Being from the US does not guarantee that you know best. To borrow a line from David Sedaris, no country has the motto “We’re number two!” You’ve moved to another country for the experience; pay attention to what others are telling you. Sharing is good, and don’t counter every instruction with “That’s not how we do it at home.”


Nine

Even if it’s against type, asking Stupid Questions is a good habit to get into. There are many, many things you no longer know how to do. Such as make a doctor’s appointment and file for insurance, order a pizza delivery, or find out where to make a spare key for your house. If you assume you know nothing, it’s easier going in the long run.

I point at things a lot in the office and ask for the name. They usually laugh at me but I now know it is “skirting” and not “baseboards”. I spent 10 minutes at the bank quizzing the girl to make sure I got a debit card and not a credit card because they don’t use those terms. Important difference there.

Names of products – like Advil – no longer apply. Next time you’re in the grocery or the drug store walk down a random aisle and pretend you can’t read. Pick up a can of soup and see if you can tell what it is and how to fix it by the label. Now go pick out a cold medicine without knowing the names of them. It’s very important to ask lots of “stupid” questions.


Ten

Particularly when living in a country with a foreign language, you will start to seek out anyone who speaks English just for the joy of being able to speak quickly and use slang without having to explain it. Try not to frighten them.

Remember that all stereotypes are based, in some small part, on truth. Which means that you will be stereotyped, not just the locals. We are known to be loud, fat, aggressive people who flaunt money and think we can buy the world. Part of this is true. Most of it is false (for most people anyway).

But remember this when you meet other Americans. We are a loud people, and when two or more gather in a foreign country, we complain about the locals. And they can hear it. English isn’t a secret language, especially when shouted.


Eleven

Transportation is a beast you need to actively conquer, and quickly. There are systems to mass transportation, different in every city, and once you know the system, the cost goes way down. It took me quite awhile to figure out I could buy a weekly bus pass and it would save me money. The buses cannot give change; you have to take your refund slip down to the main office for the cash back. I didn’t think this was a big deal, it’s only 10 cents… and then I added it up. When I go down there next, I will have enough of a refund to buy lunch. Or, ironically, another weekly bus pass, which is what I will do. The bus pass is also good for the bus to and from the airport. One round trip costs more than the bus pass. It’s important to figure out the system in the beginning – before all you can afford to do is walk.


Twelve

When walking in the pedestrian shopping zones, you will be accosted by young people asking for donations to various charities. This is normal and nothing to be frightened of. The legitimate charities are easily identifiable; they only send kids out in small groups, they wear matching jackets or shirts, they always have literature. They also take no for an answer very gracefully. Many of them are college students raising money for the summer.

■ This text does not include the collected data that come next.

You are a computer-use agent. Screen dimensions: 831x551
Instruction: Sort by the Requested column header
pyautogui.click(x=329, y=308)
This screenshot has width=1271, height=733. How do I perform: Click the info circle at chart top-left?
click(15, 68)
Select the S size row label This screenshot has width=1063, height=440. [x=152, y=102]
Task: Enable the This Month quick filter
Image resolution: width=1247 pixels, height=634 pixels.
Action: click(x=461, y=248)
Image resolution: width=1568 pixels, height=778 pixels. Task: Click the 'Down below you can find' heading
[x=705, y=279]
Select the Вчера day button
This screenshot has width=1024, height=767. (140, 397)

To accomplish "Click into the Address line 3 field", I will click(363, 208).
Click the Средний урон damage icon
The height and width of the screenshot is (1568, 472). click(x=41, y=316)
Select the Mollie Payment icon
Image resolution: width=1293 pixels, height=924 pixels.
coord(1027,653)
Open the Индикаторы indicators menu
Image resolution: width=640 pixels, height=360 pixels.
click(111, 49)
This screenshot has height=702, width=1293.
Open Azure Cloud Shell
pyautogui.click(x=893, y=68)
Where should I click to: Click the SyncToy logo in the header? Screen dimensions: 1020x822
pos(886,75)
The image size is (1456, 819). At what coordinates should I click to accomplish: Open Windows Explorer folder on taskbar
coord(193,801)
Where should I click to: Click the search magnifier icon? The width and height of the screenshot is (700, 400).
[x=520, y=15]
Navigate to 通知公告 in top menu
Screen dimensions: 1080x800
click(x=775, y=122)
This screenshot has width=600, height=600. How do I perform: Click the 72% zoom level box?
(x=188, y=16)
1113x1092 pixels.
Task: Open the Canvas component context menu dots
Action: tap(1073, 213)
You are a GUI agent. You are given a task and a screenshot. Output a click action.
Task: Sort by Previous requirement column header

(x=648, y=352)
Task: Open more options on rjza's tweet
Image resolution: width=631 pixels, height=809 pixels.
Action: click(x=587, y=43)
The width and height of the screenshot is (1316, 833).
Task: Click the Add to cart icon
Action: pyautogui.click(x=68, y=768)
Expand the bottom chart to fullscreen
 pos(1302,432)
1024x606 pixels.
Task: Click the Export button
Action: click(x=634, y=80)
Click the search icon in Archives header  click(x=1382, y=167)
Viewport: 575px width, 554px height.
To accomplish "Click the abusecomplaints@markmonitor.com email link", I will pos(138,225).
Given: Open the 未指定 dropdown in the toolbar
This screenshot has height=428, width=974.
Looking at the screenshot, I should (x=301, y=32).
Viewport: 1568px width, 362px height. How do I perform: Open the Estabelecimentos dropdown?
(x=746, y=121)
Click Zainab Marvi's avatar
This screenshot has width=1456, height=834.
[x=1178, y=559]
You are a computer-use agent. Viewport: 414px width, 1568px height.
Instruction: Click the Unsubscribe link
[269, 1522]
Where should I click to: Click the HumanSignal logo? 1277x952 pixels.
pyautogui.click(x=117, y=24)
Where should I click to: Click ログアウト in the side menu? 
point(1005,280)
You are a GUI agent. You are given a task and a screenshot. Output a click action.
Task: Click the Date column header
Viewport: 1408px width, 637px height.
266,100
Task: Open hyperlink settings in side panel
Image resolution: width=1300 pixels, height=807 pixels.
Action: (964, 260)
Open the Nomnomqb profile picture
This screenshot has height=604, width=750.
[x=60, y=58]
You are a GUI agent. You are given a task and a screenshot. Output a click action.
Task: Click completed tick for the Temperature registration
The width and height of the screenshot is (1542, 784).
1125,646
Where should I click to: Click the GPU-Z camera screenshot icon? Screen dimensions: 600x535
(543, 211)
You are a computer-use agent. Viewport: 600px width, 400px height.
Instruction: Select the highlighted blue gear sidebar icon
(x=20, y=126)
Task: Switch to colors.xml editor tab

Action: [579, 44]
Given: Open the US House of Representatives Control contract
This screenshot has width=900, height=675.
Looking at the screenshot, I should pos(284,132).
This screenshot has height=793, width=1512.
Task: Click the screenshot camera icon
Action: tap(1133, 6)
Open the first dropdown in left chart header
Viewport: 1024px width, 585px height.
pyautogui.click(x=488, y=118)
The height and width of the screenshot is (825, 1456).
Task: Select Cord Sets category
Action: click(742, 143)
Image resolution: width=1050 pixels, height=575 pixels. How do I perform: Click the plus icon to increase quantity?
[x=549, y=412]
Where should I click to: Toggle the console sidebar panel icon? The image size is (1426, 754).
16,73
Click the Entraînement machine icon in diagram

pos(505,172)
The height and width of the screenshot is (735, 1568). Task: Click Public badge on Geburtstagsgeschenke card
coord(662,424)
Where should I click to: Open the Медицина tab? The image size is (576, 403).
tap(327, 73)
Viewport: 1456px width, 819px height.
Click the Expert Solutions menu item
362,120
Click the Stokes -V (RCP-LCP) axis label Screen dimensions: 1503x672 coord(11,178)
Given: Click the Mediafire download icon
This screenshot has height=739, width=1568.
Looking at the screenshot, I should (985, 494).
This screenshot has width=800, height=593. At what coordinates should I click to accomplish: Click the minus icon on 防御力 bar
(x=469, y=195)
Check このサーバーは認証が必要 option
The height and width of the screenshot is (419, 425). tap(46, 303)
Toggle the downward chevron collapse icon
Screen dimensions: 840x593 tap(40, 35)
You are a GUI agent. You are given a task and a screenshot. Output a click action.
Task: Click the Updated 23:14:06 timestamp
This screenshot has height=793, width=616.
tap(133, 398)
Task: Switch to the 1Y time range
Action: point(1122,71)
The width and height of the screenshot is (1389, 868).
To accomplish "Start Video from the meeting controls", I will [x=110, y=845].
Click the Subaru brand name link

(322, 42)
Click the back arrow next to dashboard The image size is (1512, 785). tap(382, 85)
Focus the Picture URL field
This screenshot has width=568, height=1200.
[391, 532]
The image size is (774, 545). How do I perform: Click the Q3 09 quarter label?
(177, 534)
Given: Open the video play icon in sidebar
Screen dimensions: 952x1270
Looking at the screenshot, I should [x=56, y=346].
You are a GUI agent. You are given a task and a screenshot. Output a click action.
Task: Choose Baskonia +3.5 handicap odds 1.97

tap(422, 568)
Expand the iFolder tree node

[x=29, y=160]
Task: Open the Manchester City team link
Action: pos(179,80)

Occasionally you’ll meet high school students who are in their gap year before University and are traveling the world this way. It’s not a bad way to travel either. The company sends you someplace; you solicit donations for a few months and then move onto another place, all the while getting paid to be there. I’ve met some really interesting people doing this.


Do Unto Others

It’s not quite the Dirty Dozen, but it’s a pretty good start. The Golden Rule of living abroad seems to be this: You are a guest in their country. Act accordingly. You may pay the taxes, but until you’ve been there for years, you’re just visiting. Bon voyage, mon ami!